Solved

MySQL query for proximity scoring

Posted on 2011-09-14
9
323 Views
Last Modified: 2012-05-12
Hi all,

I'm trying to work through a particular challenge with SQL to get to an end result which will score proximity of word_ids. I've got this table:

CREATE TABLE IF NOT EXISTS `linkindex` (
  `link_id` int(10) unsigned NOT NULL,
  `word_id` mediumint(10) unsigned NOT NULL,
  `cat_id` tinyint(3) unsigned NOT NULL,
  `pos` tinyint(3) unsigned NOT NULL,
  PRIMARY KEY (`word_id`,`link_id`,`cat_id`)
) ENGINE=MyISAM DEFAULT CHARSET=latin1;

Open in new window


And I have this search query:

SELECT link_id, SUM(cat_id) AS score
				FROM linkindex
				WHERE word_id IN ('.$word_id_list.')
				GROUP BY link_id 
				ORDER BY score DESC
				LIMIT 0,16';

Open in new window


PHP feeds a series or word_ids into the IN (1,2,3,4,5,6) section.
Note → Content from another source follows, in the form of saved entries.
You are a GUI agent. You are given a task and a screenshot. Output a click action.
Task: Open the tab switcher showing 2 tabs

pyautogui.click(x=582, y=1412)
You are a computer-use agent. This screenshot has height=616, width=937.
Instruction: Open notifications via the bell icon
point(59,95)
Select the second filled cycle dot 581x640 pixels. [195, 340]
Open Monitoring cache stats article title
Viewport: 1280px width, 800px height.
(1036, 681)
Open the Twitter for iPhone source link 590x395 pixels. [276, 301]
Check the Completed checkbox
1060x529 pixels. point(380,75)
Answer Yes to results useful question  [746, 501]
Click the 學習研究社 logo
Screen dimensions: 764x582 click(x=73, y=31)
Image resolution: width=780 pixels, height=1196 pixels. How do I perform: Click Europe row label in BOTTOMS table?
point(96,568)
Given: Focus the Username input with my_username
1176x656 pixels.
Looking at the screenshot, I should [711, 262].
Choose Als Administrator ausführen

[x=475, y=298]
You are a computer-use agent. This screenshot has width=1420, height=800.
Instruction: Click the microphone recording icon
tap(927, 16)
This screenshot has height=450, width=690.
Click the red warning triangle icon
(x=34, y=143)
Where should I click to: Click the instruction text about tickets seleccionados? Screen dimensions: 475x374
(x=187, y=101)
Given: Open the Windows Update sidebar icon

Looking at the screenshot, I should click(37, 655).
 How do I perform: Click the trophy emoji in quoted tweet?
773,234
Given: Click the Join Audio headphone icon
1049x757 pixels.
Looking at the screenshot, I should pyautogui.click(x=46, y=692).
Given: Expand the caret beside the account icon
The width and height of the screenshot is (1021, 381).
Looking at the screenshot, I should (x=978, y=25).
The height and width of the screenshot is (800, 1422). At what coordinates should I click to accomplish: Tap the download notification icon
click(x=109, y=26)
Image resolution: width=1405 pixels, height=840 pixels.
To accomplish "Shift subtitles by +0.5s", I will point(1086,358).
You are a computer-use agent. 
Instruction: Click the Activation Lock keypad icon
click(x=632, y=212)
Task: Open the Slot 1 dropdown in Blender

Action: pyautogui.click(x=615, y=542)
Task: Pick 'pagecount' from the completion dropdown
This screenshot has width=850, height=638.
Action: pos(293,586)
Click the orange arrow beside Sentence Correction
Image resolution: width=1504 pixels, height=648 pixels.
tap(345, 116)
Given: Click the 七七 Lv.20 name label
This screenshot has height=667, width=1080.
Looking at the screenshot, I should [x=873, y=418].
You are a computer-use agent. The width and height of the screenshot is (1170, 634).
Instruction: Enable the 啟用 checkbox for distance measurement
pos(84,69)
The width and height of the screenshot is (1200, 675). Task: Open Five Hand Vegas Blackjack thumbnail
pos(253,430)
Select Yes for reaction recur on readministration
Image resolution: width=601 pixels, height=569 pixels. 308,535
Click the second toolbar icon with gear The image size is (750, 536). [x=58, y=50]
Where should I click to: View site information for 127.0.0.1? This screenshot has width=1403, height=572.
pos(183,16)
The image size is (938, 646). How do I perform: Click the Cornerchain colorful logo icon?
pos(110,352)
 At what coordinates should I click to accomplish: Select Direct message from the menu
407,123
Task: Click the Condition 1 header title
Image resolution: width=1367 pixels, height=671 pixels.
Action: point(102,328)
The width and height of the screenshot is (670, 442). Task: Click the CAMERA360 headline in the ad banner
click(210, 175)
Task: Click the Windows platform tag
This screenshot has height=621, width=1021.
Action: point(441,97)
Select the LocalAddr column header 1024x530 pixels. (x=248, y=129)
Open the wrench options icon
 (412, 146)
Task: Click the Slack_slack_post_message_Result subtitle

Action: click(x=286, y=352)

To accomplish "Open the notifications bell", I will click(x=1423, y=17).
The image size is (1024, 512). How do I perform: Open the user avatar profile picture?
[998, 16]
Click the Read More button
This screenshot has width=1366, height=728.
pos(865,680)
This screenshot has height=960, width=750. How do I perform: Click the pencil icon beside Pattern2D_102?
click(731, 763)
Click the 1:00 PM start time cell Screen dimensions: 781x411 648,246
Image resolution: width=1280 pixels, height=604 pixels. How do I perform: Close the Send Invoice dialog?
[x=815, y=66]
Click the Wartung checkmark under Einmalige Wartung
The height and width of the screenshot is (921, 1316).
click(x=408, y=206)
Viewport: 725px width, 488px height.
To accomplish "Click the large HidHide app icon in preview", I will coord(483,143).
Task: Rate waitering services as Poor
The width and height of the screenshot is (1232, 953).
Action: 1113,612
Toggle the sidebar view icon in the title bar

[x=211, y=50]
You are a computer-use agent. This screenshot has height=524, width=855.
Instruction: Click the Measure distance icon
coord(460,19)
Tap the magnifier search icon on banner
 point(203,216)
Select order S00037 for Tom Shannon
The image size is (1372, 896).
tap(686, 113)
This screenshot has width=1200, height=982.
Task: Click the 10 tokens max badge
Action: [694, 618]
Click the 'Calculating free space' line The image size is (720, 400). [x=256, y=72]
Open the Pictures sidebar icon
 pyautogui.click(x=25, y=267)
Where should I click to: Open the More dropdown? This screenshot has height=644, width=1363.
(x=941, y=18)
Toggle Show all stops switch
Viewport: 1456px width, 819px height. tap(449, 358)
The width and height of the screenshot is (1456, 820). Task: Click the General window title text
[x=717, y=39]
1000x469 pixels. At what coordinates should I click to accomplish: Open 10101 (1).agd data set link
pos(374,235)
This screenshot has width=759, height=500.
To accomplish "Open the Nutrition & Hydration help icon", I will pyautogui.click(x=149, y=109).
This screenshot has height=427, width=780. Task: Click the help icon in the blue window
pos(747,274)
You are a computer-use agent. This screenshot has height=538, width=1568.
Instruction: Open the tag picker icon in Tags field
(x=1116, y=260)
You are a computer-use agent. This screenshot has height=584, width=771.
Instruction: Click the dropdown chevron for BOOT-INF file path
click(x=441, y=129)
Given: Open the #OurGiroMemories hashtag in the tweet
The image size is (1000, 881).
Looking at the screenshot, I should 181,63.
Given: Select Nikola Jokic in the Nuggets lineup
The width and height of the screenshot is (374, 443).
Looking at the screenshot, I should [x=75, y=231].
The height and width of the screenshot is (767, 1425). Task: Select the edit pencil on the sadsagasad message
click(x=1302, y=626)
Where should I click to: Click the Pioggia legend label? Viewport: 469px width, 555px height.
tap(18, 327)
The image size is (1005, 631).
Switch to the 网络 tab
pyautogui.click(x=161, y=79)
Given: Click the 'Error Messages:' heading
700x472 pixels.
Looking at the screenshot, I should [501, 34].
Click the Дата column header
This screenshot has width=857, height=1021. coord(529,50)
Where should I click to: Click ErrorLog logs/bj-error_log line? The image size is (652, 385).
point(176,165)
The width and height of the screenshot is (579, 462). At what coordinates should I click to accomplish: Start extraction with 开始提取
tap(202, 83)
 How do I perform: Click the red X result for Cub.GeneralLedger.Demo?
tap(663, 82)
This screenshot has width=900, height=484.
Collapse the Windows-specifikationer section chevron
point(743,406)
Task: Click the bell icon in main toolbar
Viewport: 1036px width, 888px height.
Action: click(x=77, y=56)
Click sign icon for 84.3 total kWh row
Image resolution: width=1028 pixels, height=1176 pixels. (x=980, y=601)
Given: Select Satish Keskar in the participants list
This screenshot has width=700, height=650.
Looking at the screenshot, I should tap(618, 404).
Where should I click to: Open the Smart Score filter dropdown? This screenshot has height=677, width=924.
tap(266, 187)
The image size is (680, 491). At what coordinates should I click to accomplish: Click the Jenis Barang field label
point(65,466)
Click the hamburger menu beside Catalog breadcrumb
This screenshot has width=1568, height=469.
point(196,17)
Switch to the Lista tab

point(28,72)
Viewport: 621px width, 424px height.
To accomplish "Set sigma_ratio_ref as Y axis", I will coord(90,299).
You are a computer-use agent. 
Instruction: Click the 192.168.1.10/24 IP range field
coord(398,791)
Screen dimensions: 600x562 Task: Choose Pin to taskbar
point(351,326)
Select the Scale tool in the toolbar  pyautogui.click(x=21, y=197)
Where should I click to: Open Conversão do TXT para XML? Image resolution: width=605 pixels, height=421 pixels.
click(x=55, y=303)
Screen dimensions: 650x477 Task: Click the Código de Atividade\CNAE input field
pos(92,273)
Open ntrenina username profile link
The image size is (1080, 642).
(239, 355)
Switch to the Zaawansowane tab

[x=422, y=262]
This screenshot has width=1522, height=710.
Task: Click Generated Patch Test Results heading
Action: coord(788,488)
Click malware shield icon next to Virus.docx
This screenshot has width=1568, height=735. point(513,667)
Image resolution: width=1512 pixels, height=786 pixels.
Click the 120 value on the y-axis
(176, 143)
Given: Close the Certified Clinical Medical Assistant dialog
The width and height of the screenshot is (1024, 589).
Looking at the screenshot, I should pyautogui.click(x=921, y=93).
As you can see,at the mo this query orders by the score on the cat_id column but I want to use the pos column to score proximity.

So a run through example - words 'one' 'two' are converted to id numbers 1 and 2.

These are then placed in the query to find matches on the word_id column in linkindex. The pos is the position of these words in the sentance when the index was first built up.

What I'm looking to do is apply some maths on the positions to find the 'distance' between the two matches with a view to building an overall relevancy score.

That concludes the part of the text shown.